* BEGIN *

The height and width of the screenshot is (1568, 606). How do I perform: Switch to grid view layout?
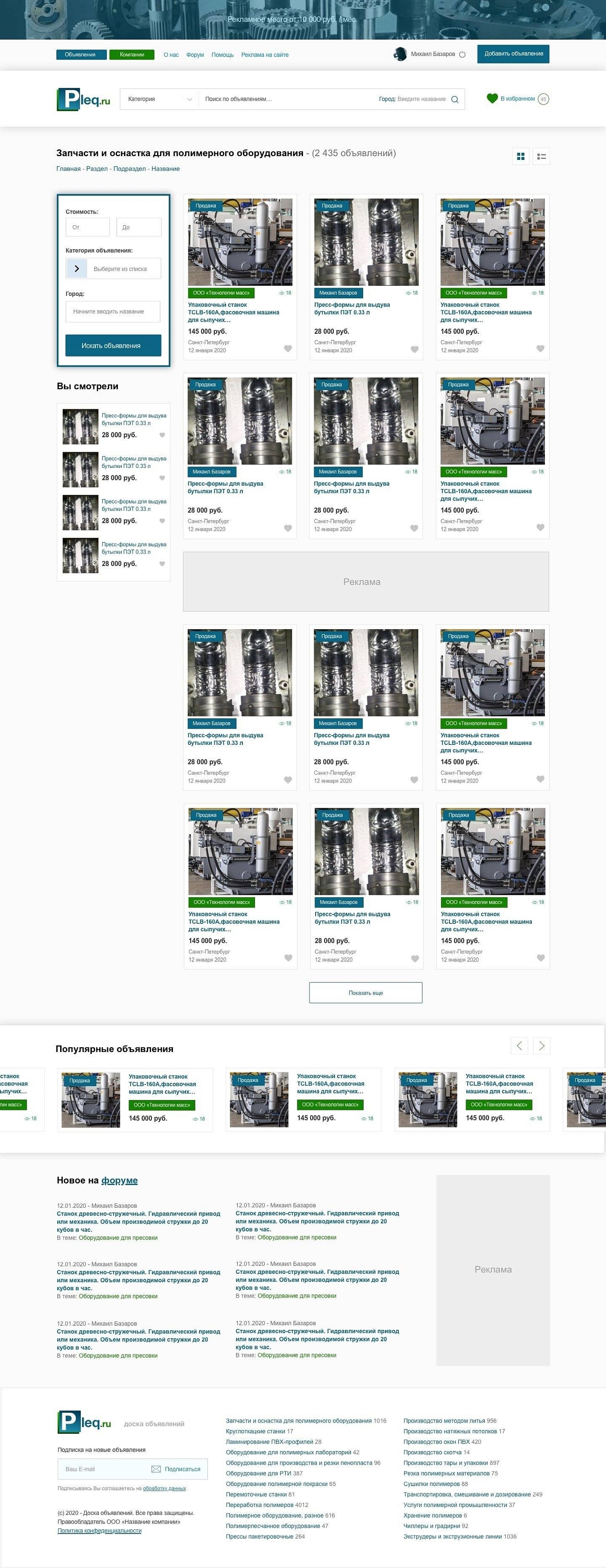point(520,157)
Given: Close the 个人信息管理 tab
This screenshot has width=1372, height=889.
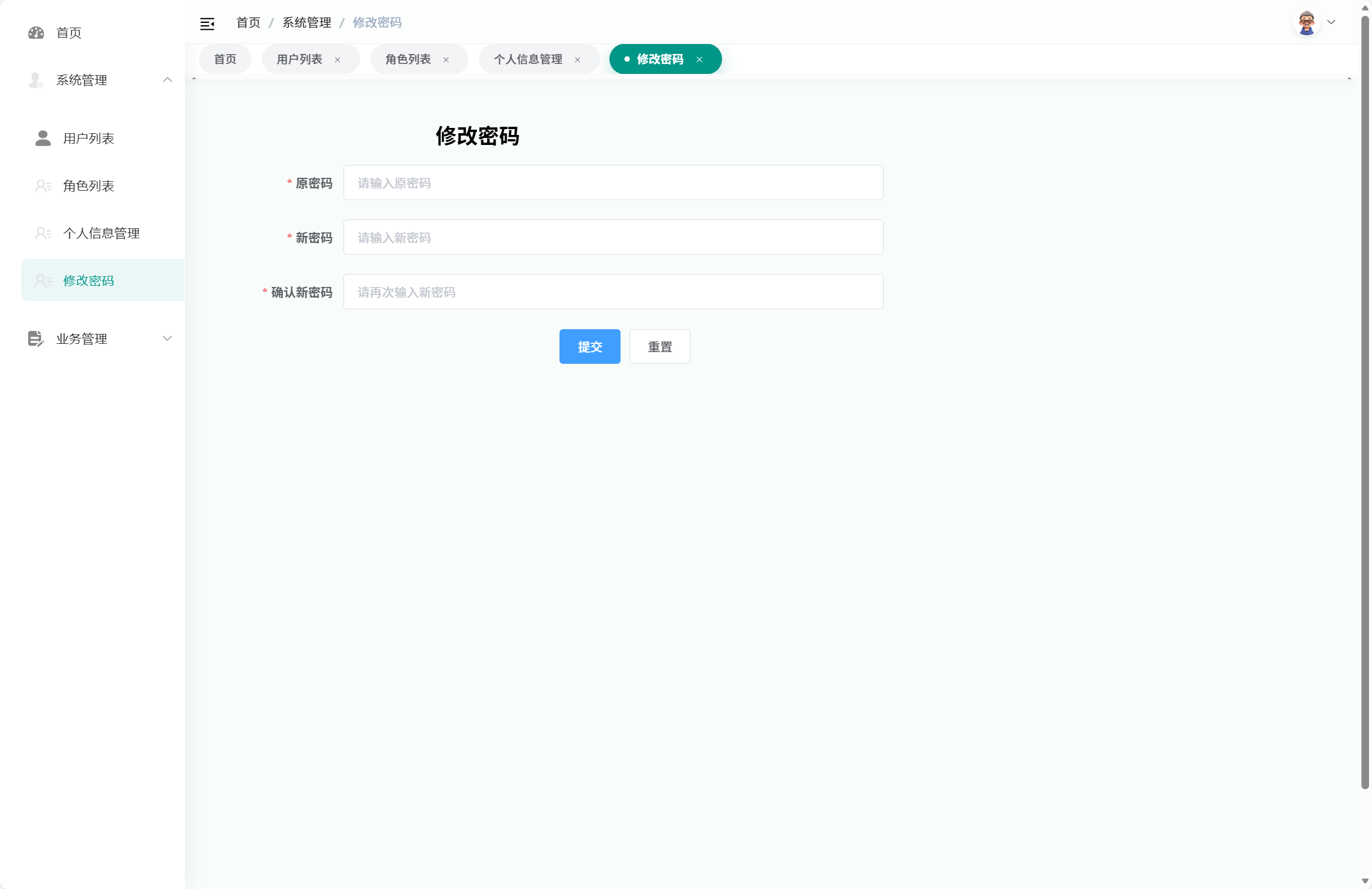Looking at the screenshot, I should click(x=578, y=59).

* END *

▸ **SHORT TASK**: Rewrite every line of the material above as a Markdown table with the columns "Row" and "Line", numbering the rows and skipping any blank lines. Leave the pictures out.

▸ **RESULT OF THE TASK**:
| Row | Line |
|---|---|
| 1 | The height and width of the screenshot is (1568, 606). How do I perform: Switch to grid view layout? |
| 2 | point(520,157) |
| 3 | Given: Close the 个人信息管理 tab |
| 4 | This screenshot has width=1372, height=889. |
| 5 | Looking at the screenshot, I should click(x=578, y=59). |